# How low will it go? (50L)



## Rmafive (Feb 19, 2013)

Hey guys,

I've been holding off on purchasing a 50L until the price dropped during a rebate program. Right now Amazon just released that it will be selling it for $1399 on Feb. 24. I remember early-mid December it was going for $1299, but I was too indecisive then to buy it! Do you think this is as low as it will go or will competition continue to drive it down?


----------



## Hobby Shooter (Feb 19, 2013)

I wouldn't bet on it. Why should they really?


----------



## BL (Feb 19, 2013)

http://www.canonpricewatch.com/product/00592/Canon-EF-50mm-f1.2L-USM-price.html

based on this trend, looks like the last time it hit $1300 was back in 2009.

likely not it would seem?


----------



## Menace (Feb 19, 2013)

How long have you waited to get this lens? Are you missing shots by not having this lens? If you don't need it urgently then by all means wait and see if price drops further.

Personally, I won't be able to put off buying a new L lens for a chance of possibly saving an extra $100 when I'm already paying $1299/$1399. 

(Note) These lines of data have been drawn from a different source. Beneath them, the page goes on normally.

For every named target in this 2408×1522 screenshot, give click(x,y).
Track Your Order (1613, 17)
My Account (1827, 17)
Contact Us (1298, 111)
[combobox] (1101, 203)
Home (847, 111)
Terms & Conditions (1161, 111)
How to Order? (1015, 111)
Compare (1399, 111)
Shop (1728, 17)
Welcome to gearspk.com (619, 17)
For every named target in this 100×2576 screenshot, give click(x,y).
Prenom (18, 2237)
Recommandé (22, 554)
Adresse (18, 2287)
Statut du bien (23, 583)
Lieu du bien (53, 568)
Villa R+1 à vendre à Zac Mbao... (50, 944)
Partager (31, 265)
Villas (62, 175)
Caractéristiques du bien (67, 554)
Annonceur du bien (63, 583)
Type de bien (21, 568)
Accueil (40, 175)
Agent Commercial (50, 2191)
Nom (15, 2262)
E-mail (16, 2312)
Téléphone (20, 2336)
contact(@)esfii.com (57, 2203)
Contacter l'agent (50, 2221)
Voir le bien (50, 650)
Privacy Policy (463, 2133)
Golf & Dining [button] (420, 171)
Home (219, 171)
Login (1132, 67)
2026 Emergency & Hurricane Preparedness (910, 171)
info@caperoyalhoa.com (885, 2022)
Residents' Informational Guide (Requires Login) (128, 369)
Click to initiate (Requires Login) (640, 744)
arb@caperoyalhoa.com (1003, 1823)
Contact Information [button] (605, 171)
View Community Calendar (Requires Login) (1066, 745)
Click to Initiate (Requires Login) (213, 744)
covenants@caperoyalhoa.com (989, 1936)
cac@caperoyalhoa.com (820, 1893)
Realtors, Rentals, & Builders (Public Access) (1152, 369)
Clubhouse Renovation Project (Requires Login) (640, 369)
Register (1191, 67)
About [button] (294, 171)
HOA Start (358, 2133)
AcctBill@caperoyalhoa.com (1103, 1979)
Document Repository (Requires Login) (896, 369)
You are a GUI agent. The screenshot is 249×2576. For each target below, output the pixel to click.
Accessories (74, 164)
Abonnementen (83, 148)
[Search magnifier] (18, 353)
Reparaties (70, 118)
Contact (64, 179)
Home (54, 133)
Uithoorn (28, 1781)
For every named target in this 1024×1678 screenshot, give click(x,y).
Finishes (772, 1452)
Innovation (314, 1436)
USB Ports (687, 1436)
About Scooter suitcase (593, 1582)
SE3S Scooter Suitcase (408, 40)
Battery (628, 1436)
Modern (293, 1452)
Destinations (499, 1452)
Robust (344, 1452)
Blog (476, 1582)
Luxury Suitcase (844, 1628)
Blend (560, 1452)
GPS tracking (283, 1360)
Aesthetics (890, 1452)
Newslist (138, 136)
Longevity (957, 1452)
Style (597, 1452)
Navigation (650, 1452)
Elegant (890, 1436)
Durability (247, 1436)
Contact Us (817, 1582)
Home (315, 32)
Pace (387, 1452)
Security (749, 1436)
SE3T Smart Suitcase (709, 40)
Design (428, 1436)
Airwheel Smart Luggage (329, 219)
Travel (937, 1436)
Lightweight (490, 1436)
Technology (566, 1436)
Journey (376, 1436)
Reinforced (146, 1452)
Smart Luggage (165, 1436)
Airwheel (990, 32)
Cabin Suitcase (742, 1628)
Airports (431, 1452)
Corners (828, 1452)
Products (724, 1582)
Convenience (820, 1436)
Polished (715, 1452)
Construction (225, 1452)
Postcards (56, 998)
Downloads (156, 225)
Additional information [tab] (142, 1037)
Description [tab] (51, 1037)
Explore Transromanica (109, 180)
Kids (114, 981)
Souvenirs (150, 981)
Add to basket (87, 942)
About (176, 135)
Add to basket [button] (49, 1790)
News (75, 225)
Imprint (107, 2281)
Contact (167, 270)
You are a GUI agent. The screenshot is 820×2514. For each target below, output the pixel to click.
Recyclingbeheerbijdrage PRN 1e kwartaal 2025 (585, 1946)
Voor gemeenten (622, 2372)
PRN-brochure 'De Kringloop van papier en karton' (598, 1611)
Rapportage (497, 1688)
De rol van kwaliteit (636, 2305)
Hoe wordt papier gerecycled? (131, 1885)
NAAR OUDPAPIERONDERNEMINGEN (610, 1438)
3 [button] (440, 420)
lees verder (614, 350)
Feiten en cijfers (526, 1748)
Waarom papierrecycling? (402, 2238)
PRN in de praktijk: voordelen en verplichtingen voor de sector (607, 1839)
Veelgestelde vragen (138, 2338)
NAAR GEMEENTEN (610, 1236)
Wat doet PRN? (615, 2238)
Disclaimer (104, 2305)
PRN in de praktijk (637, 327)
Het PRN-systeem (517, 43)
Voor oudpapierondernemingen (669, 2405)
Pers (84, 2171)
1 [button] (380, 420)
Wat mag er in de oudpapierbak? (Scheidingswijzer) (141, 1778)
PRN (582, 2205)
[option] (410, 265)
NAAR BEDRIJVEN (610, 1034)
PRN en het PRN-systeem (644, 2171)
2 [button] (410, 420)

Hope you get the lens soon and start enjoying it.

IMHO as always

Cheers


----------



## mingyuansung (Feb 19, 2013)

No one can predict the future. $1399 is still a good price unless you want to buy used on eBay. Buy it if you want it I would suggest. Thanks.


----------



## Zlatko (Feb 19, 2013)

There is no way to know. I don't think competition drives the price so much as exchange rates, available inventory, and near-term sales goals.


----------



## HoneyBadger (Feb 19, 2013)

It was 1299 for the last 2 months basically before the previous rebate ended. I would actually be surprised if it doesn't reach that price again. I almost bought it but for 1299 there are many other lenses I would rather have or put money towards. So basically, just wait. Within a month I bet it will be 1299 on amazon or BHphoto. Now that rebates are active.... some competitive pricing will start.


----------



## pwp (Feb 19, 2013)

If you need this particular lens, just go and get one. Why fret over a couple of hundred bucks? If cash is an issue and you need a very high quality, bright 50mm why not take a serious look at the very highly regarded Sigma 50mm f/1.4?

-PW


----------



## Rienzphotoz (Feb 19, 2013)

Menace said:


> How long have you waited to get this lens? Are you missing shots by not having this lens? If you don't need it urgently then by all means wait and see if price drops further.
> 
> Personally, I won't be able to put off buying a new L lens for a chance of possibly saving an extra $100 when I'm already paying $1299/$1399.
> 
> ...


+1


----------



## TrumpetPower! (Feb 19, 2013)

If $100 means so much to you that you'll hold off for months to buy this lens, then this lens most emphatically isn't for you.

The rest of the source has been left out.